Developing A Recovery Plan
Once the organization has assessed its risks, the organization can develop a plan to manage those risks, which includes setting expectations for recovery time, describing particular disaster scenarios and the organization’s response to those scenarios, and identifying the resources needed to effectively recover from particular disasters. The organization’s plan can also identify when an organization will re-open for business following a disaster, whether or not the provider anticipates having to operate during a disaster (such as an emergency room staying open during a bioterrorism event), what the chain of command will be to respond to a disaster, and a communication plan for letting customers and staff know the status of the organization during and after an event.
The systems team can use this high level plan to examine in more detail the individual systems in play in the organization, and can evaluate what methods for recovery can be cost-effectively implemented to meet organizational requirements. For example, a weekly digital tape backup may be adequate for less critical systems that change little from week to week, whereas a real-time replication system may be required for highly critical data.
Testing and Making Plan Changes
Once a systems recovery plan has been developed, testing the plan is absolutely essential to ensure that the plan on paper will actually work in a real disaster. Practice is important for several reasons. First, systems staff that participate in testing will have a better idea of what to expect if a system failure occurs and will be more capable of responding to it.

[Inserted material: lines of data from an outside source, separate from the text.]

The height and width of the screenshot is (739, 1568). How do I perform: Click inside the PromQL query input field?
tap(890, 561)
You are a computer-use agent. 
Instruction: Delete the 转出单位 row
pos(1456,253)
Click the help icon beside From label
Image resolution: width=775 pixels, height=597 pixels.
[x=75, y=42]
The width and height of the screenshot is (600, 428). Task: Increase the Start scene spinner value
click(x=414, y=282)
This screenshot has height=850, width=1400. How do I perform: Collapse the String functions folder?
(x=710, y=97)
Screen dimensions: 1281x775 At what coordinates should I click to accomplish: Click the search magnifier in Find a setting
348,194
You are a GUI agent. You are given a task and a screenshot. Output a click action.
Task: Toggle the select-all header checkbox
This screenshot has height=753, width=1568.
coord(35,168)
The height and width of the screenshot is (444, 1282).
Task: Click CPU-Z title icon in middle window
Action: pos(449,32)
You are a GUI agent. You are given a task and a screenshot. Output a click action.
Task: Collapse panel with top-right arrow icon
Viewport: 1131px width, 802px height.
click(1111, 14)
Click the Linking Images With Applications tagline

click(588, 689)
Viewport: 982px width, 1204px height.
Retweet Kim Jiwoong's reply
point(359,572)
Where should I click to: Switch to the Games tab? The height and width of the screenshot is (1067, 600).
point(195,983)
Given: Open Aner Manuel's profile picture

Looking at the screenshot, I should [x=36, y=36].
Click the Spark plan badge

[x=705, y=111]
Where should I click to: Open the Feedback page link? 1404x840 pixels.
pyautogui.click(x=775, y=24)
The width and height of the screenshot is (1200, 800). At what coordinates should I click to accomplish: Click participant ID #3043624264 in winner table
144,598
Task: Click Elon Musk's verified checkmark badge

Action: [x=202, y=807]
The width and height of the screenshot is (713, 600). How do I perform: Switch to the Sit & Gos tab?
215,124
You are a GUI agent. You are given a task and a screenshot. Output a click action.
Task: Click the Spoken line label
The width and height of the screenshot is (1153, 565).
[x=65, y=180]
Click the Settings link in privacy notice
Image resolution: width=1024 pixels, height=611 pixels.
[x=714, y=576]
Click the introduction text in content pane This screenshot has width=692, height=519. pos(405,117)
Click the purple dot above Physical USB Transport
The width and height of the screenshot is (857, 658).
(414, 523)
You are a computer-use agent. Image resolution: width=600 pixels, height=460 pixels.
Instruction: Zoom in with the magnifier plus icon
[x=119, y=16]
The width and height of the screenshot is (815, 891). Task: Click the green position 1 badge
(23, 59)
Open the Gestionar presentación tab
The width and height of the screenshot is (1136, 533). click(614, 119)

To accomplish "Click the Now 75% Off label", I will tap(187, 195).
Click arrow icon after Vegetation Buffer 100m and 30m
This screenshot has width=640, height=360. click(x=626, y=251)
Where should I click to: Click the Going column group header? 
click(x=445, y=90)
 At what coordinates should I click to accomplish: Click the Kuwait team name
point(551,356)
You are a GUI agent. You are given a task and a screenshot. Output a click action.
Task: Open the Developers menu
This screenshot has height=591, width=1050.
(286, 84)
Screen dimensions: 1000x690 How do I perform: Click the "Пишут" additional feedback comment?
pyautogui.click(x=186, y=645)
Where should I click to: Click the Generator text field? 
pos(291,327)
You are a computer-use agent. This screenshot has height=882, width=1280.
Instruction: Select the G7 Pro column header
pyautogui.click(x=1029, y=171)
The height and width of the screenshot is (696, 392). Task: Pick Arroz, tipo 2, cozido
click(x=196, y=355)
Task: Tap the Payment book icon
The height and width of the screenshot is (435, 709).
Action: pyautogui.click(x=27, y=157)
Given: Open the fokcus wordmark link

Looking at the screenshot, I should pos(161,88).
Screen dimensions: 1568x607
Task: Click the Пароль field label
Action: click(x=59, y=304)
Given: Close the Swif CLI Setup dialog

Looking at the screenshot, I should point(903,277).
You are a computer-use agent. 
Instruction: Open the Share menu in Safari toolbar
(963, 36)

Second, testing helps to identify missing steps or pieces of the plan which can be addressed by the systems department before the next round of testing. Third, testing helps to identify how much training will be required for systems staff to be able to effectively respond to a failure. And finally, involving the end users in the testing cycles helps to set expectations appropriately should an actual disaster occur.
Keeping Up With System Changes
Doing a risk analysis, creating a recovery plan and testing the plan is most of the preparation for recovering from a disaster, but the systems that belong to the plan will change with time. All systems have patches and upgrades that need to be applied each year. In addition, organizations routinely add new systems, which may present new challenges for recovery planning. And, of course, personnel trained to perform recoveries will change with time, which will require that new staff that join the team be trained on system recovery. Do not underestimate the time and effort required to include additional systems in the testing and recovery plan.
Mitigations, like anti-virus software, automatic patching and control systems, firewalls and other border control devices, organizational policies on system account controls, robust permissions, and other mitigations are also absolutely essential to any disaster recovery process. As any systems veteran will tell you, avoiding a systems recovery is a systems department’s top priority. But mitigations are not an excuse for not having a disaster recovery plan, because no mitigation will be one hundred percent effective at preventing all system failures. Being prepared is always the best policy.